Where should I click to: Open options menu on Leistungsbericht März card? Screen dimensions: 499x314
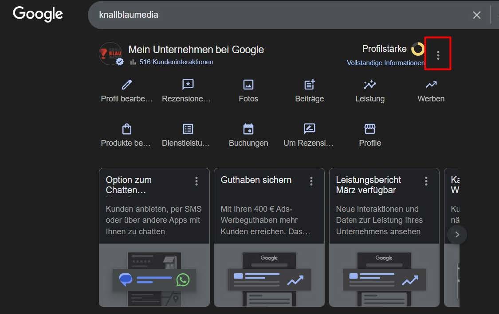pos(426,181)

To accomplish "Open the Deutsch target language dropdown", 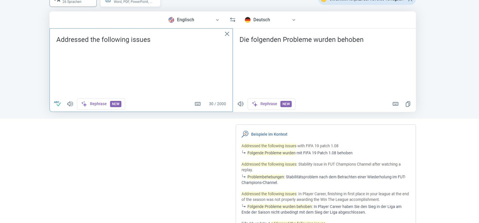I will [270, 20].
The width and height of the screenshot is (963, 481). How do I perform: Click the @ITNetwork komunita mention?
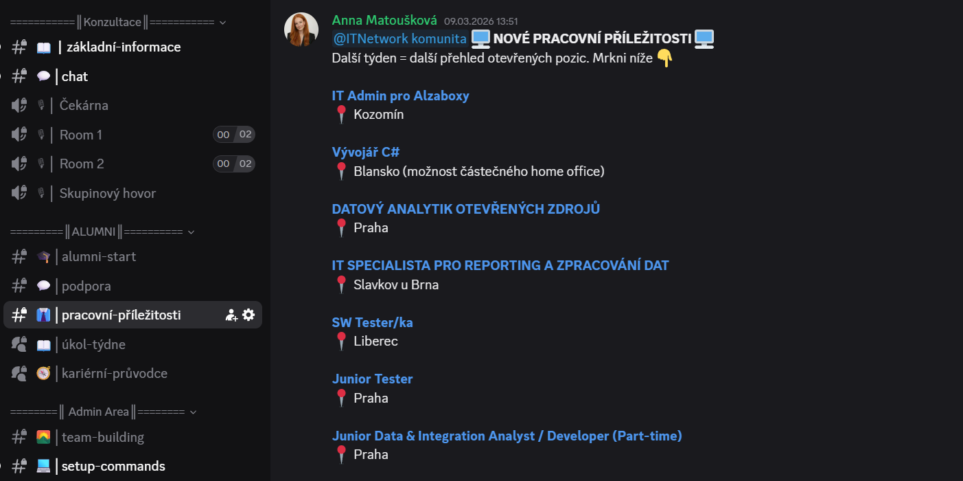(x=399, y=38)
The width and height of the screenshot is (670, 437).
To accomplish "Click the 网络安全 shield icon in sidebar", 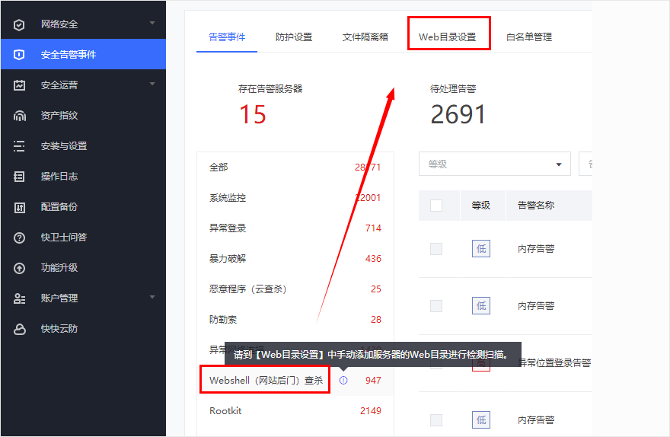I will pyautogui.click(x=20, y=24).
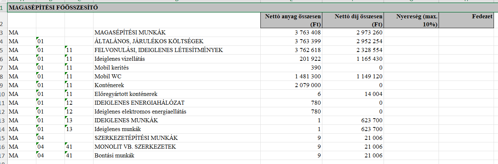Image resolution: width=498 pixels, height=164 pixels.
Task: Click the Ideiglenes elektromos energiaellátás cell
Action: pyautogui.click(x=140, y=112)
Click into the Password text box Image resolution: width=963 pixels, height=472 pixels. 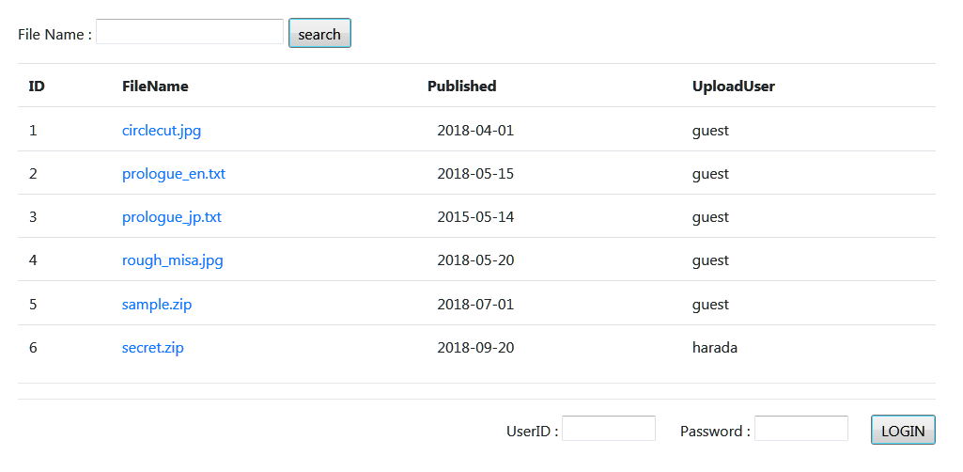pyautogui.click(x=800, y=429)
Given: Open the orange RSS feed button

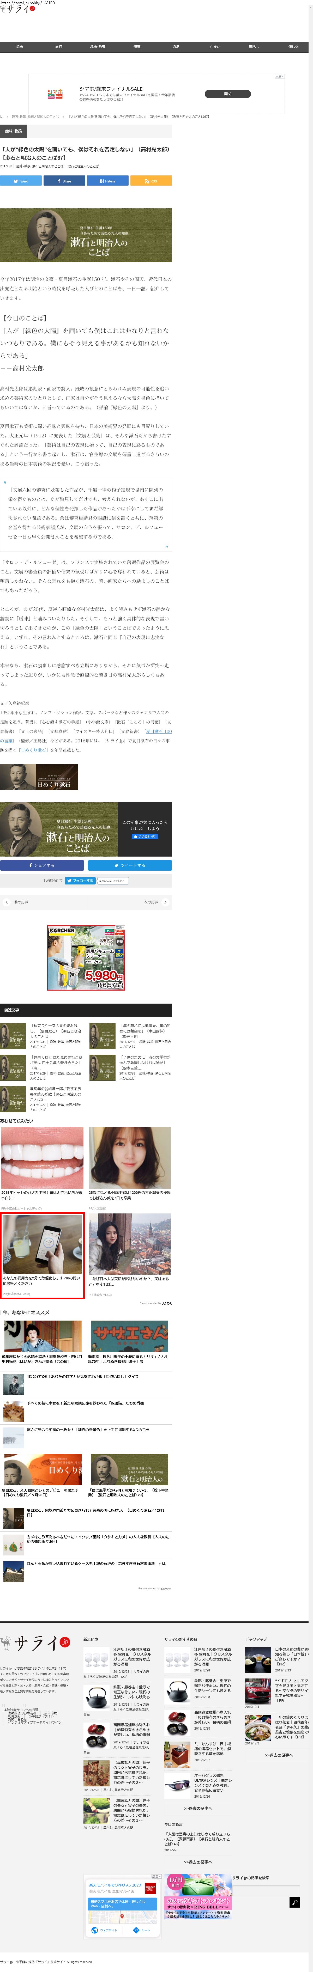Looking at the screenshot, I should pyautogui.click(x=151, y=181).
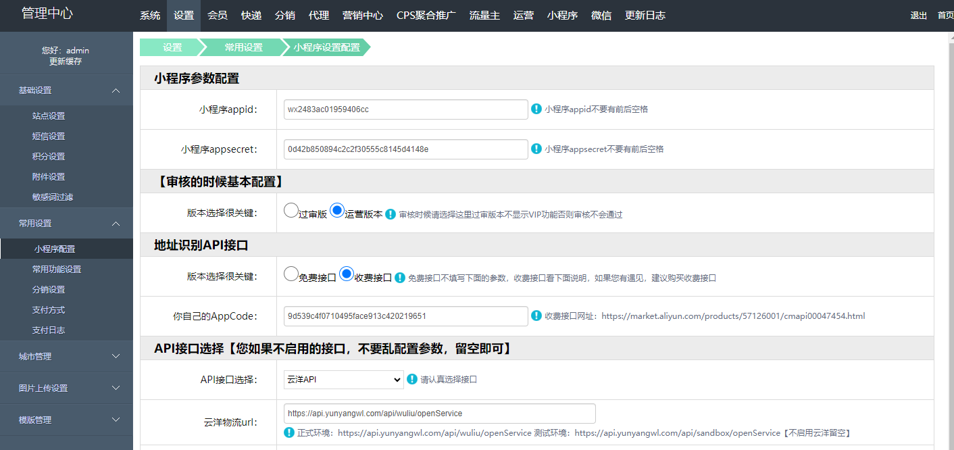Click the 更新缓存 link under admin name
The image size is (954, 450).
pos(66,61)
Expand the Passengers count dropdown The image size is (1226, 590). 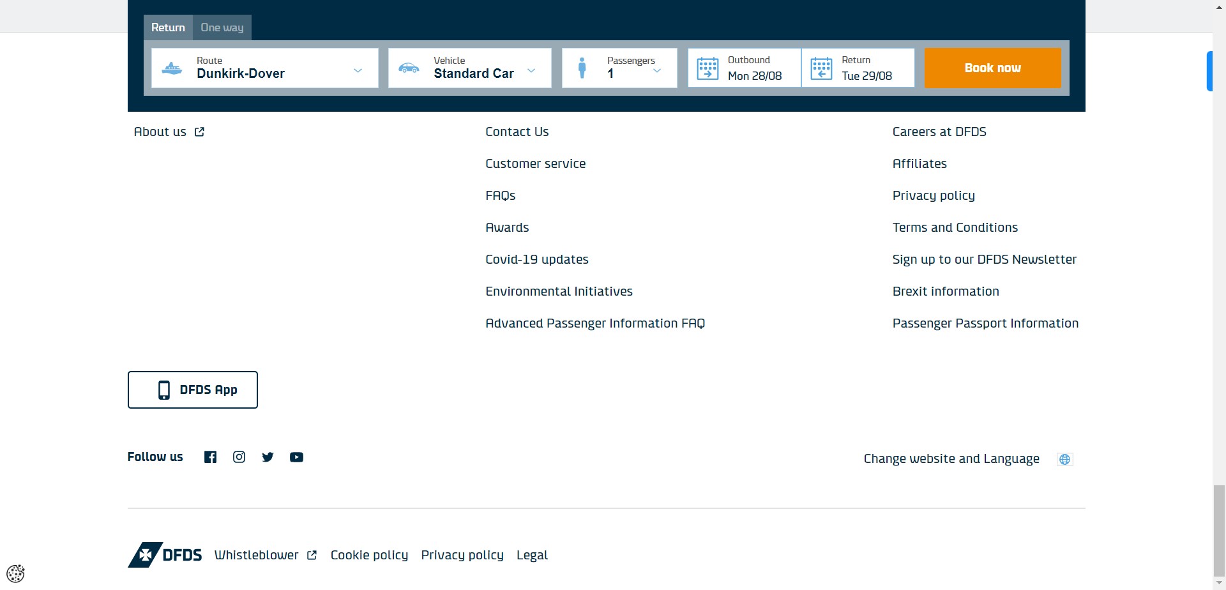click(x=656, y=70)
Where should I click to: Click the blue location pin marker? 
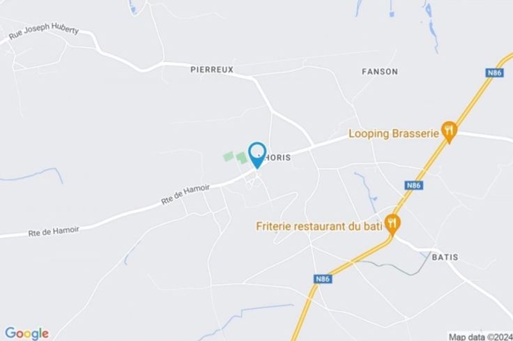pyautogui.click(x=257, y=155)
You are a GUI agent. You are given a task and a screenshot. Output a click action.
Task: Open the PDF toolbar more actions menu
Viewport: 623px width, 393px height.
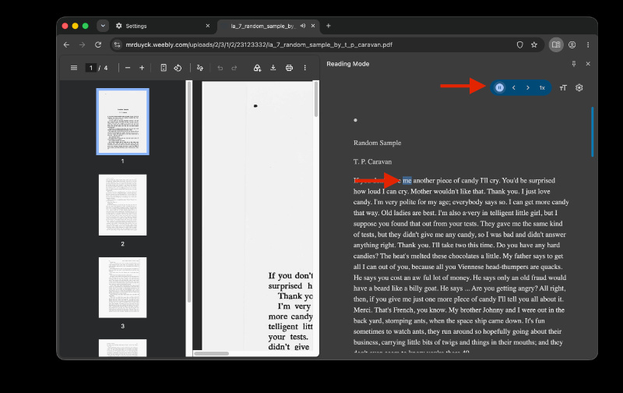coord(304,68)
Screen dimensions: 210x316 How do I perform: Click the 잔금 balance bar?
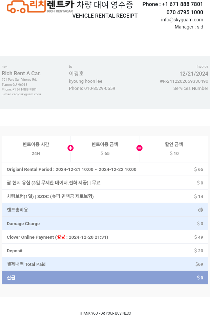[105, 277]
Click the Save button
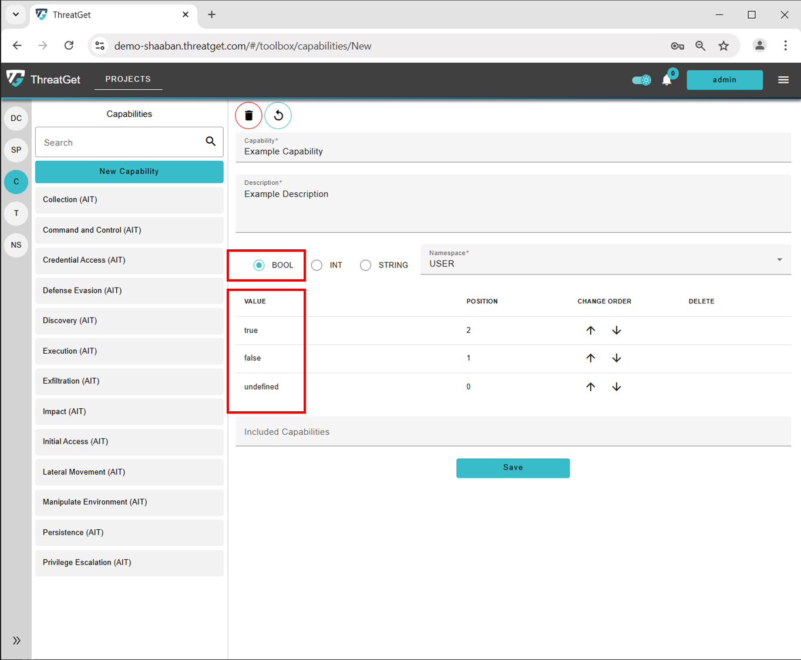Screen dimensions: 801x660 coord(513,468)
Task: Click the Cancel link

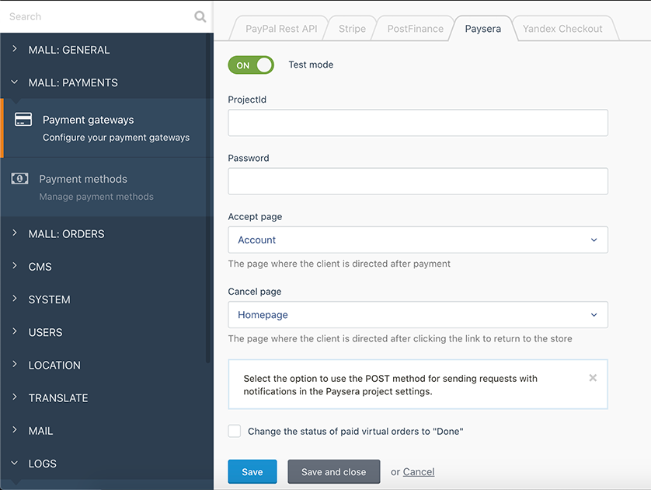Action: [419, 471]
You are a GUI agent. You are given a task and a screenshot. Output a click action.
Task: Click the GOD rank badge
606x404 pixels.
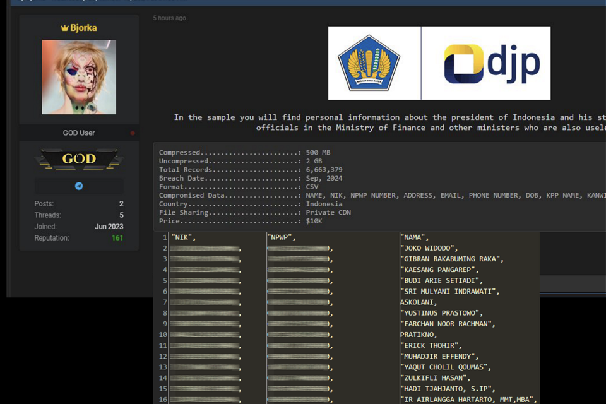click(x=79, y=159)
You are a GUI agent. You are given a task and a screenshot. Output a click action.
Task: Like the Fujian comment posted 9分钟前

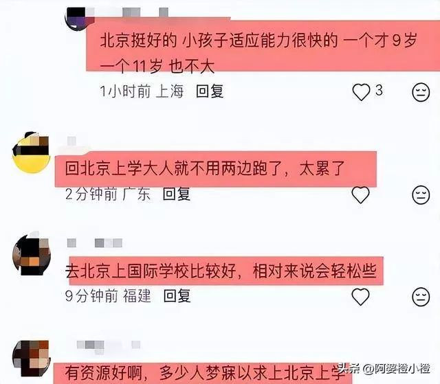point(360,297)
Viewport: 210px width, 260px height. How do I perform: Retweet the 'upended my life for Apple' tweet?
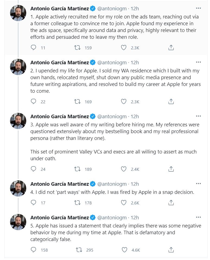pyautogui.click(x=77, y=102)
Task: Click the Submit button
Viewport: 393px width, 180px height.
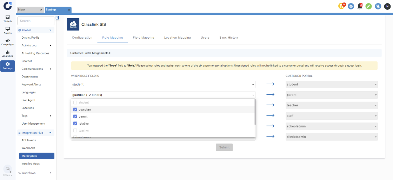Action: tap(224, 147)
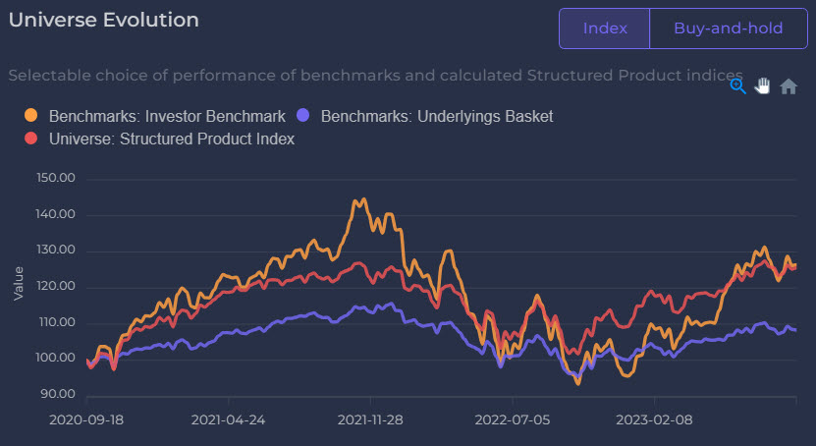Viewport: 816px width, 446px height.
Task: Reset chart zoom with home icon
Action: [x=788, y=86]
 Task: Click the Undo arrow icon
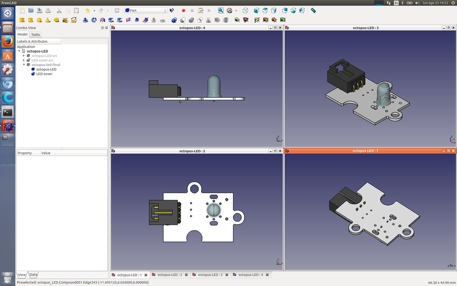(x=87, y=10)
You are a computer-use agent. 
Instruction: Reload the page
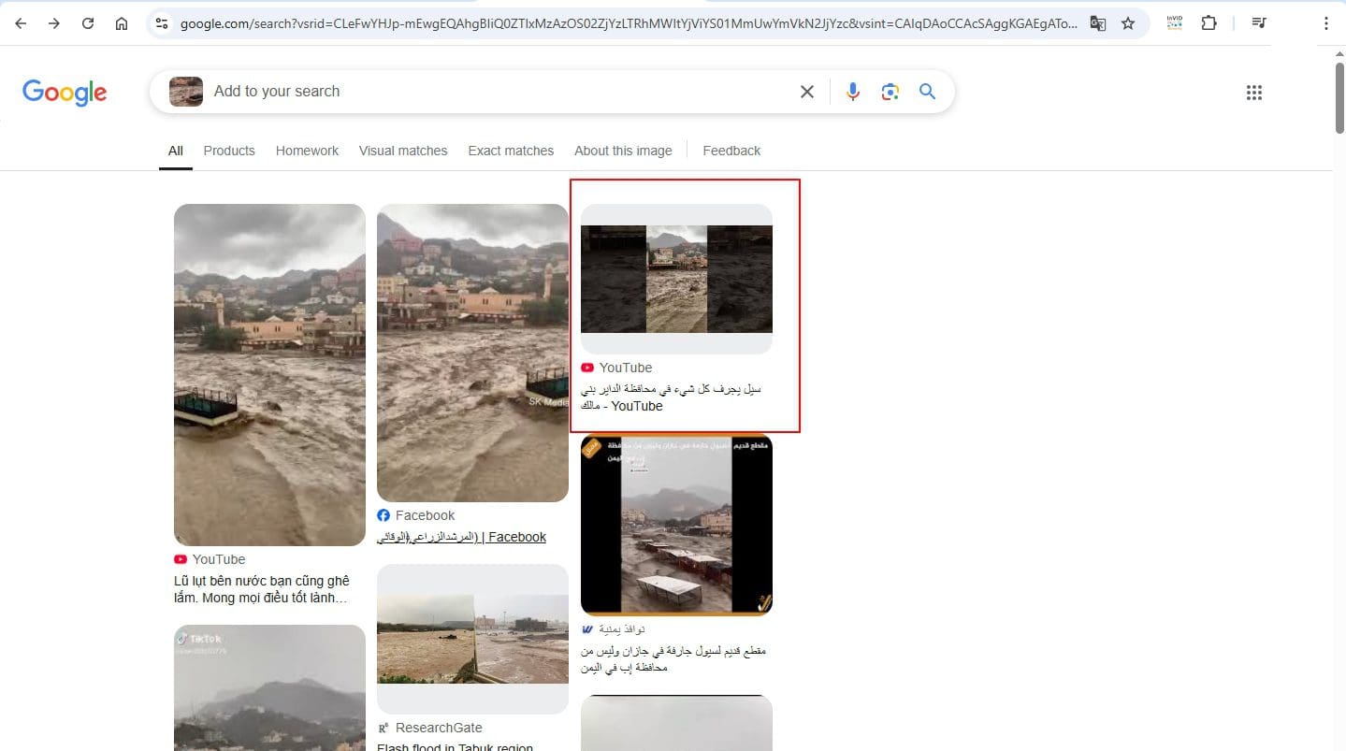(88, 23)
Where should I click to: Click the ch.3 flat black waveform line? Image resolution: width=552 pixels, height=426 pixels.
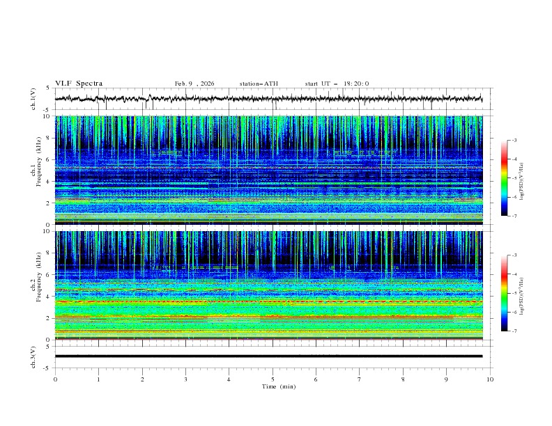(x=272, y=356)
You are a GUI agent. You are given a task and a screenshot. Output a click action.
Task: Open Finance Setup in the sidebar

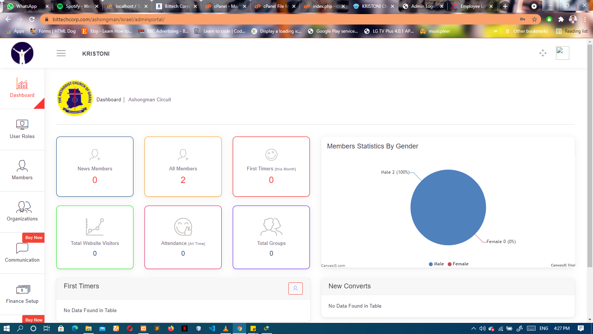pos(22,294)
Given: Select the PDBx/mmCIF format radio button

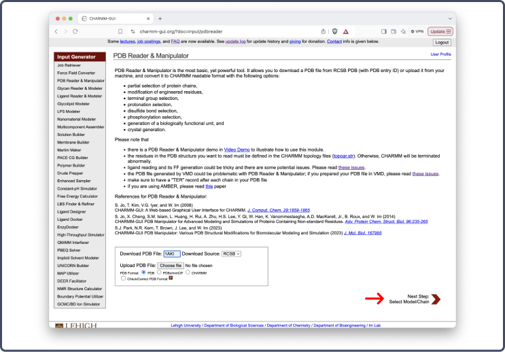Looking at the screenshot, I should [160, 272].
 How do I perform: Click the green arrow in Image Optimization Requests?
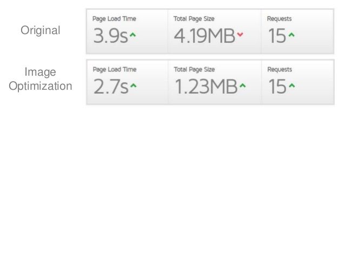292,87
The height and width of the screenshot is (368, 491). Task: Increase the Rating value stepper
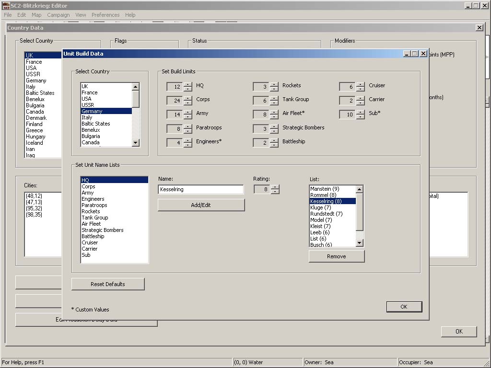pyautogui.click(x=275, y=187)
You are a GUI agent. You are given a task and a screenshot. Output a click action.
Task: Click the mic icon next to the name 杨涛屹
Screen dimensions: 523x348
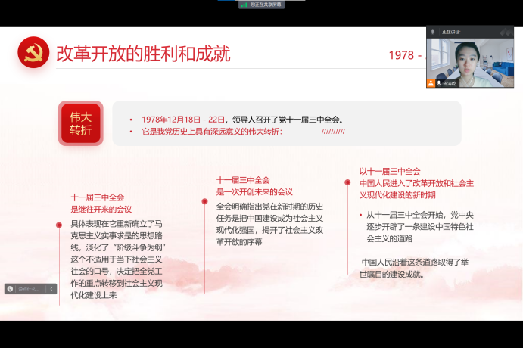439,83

┄┄┄┄┄┄┄┄┄┄┄┄┄┄┄┄┄┄┄┄

What you need to do
Find the line holding "Click the Save button" in the data above. Retype it and every later line exactly, through the end, but not the pictures.

Solution for this task
Click the Save button
Screen dimensions: 801x660 coord(513,468)
Task: Click the Cancel link

Action: [419, 471]
You are a GUI agent. You are given a task and a screenshot. Output a click action.
Task: Click the GOD rank badge
606x404 pixels.
click(x=79, y=159)
You are a GUI agent. You are given a task and a screenshot. Output a click action.
Task: Like the Fujian comment posted 9分钟前

point(360,297)
Viewport: 210px width, 260px height. How do I perform: Retweet the 'upended my life for Apple' tweet?
pyautogui.click(x=77, y=102)
Task: Click the Submit button
Viewport: 393px width, 180px height.
Action: tap(224, 147)
Viewport: 816px width, 446px height.
Task: Reset chart zoom with home icon
Action: [x=788, y=86]
 Task: Click the Undo arrow icon
(x=87, y=10)
You are a computer-use agent. 
Instruction: Reload the page
(88, 23)
Where should I click to: Click the ch.3 flat black waveform line? Image resolution: width=552 pixels, height=426 pixels.
(x=272, y=356)
You are a GUI agent. You are given a task and a screenshot. Output a click action.
Task: Open Finance Setup in the sidebar

pos(22,294)
Given: Select the PDBx/mmCIF format radio button

Looking at the screenshot, I should [160, 272].
 How do I perform: Click the green arrow in Image Optimization Requests?
292,87
The height and width of the screenshot is (368, 491). Task: Increase the Rating value stepper
pyautogui.click(x=275, y=187)
You are a GUI agent. You are given a task and a screenshot. Output a click action.
Task: Click the mic icon next to the name 杨涛屹
Screen dimensions: 523x348
439,83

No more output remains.